SOUTH PORTLAND, Maine — The race for president shifted dramatically Friday into a general election matchup between President Barack Obama and Republican Mitt Romney as the candidates delivered dueling, sharp-tongued speeches about the president's leadership.
In Appleton, Wis., Romney assumed the mantle of presumptive nominee, delivering a revamped address attacking what he called Obama's vision for a "government-centered society." Obama, in a four-stop swing through New England, offered a robust defense of his first term and invoked his 2008 rallying cry by characterizing his actions as "what change is."
For months, the Republican nominating contest has dominated national headlines, with Romney fending off intense challenges from more conservative alternatives. But with the former Massachusetts governor pulling ahead in the delegate count and the White House moving into full re-election mode, both sides are treating the campaign as a duel between Romney and Obama.
The president took credit for saving the auto industry, preventing economic collapse and passing a sweeping health care overhaul (though he did not mention the Supreme Court case challenging the law). His work is unfinished in Washington, he said, and he exhorted wildly enthusiastic crowds in Burlington, Vt., and suburban Portland to help him win another term so that more change can come.

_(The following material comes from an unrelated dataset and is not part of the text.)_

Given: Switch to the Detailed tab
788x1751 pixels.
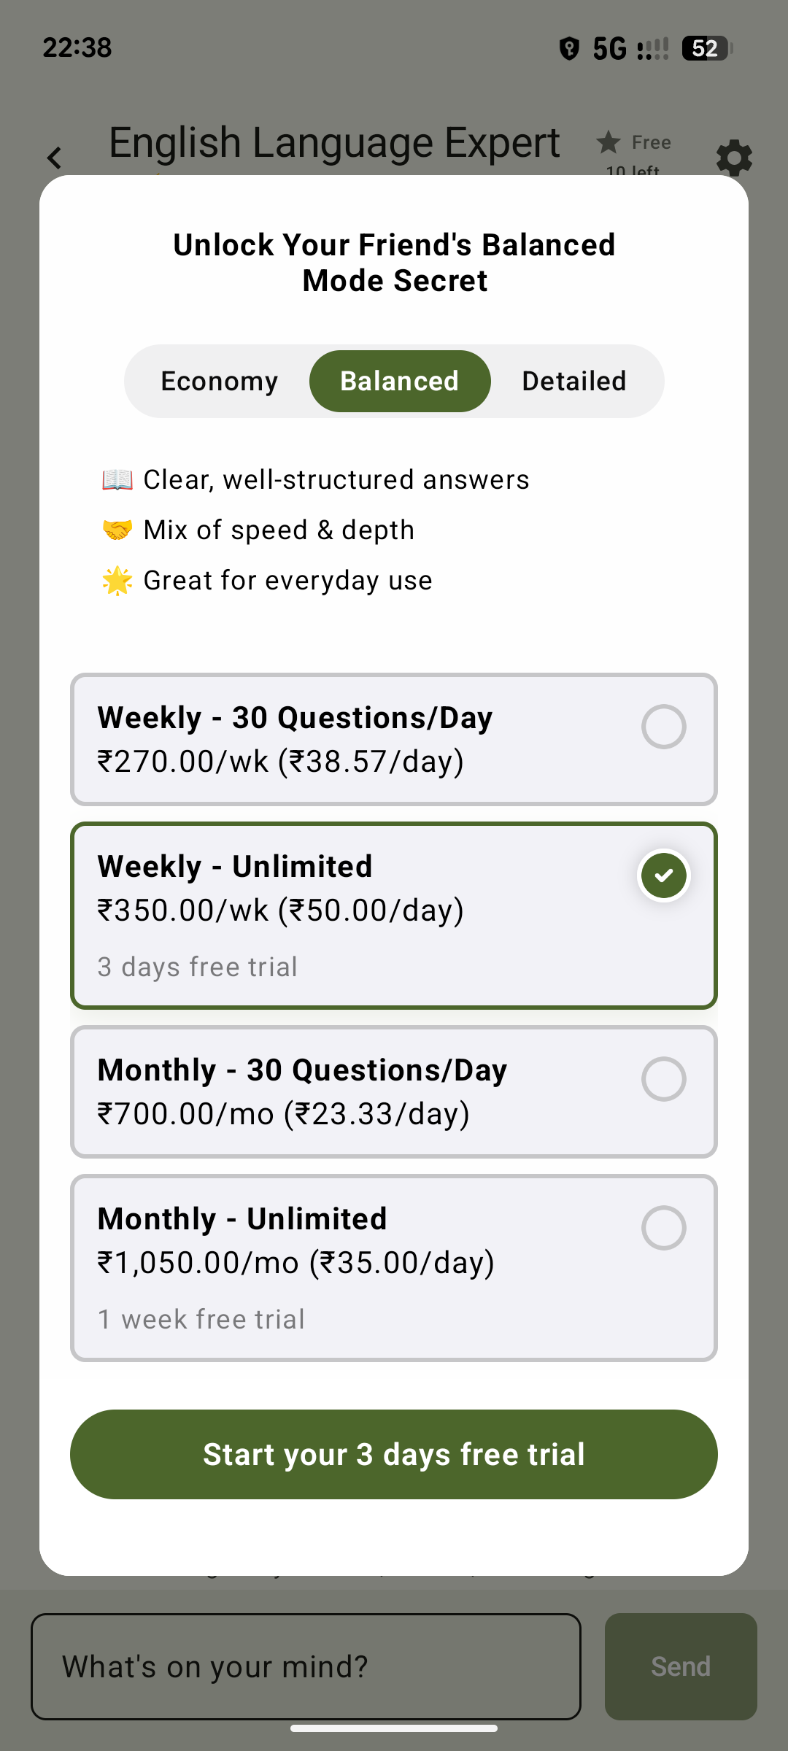Looking at the screenshot, I should click(x=574, y=382).
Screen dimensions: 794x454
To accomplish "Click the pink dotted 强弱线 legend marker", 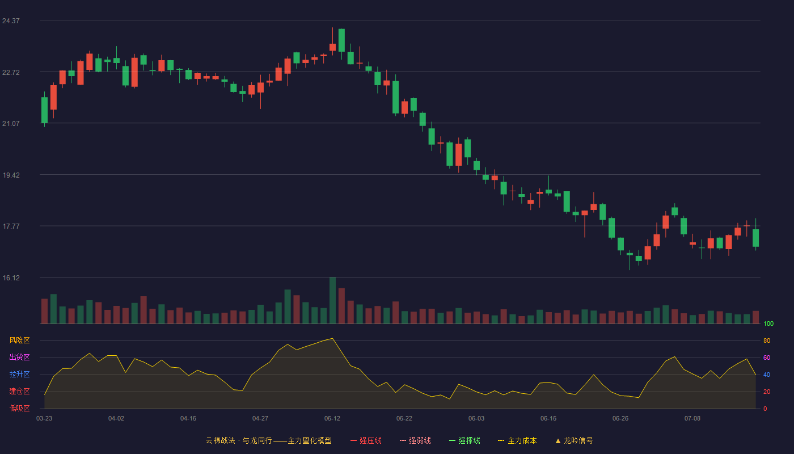I will pos(403,440).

Obama also signaled the broad themes in his quest for re-election and offered his sharpest critique yet of what he called the GOP's vision for America. Although he never named Romney, he framed a choice between middle-class security and "you're on your own" economics.
Romney, in Wisconsin, delivered the latest of what his campaign calls his "framing speeches," this one about "restoring America's promise." It was a passionate defense of America's free-enterprise system, which he said has been under attack by an administration that considers business as "the villain and not the solution."
Romney was introduced by Rep. Paul Ryan, R-Wis., whose endorsement earlier in the day signaled the candidate's latest success in convincing Republicans to rally around him.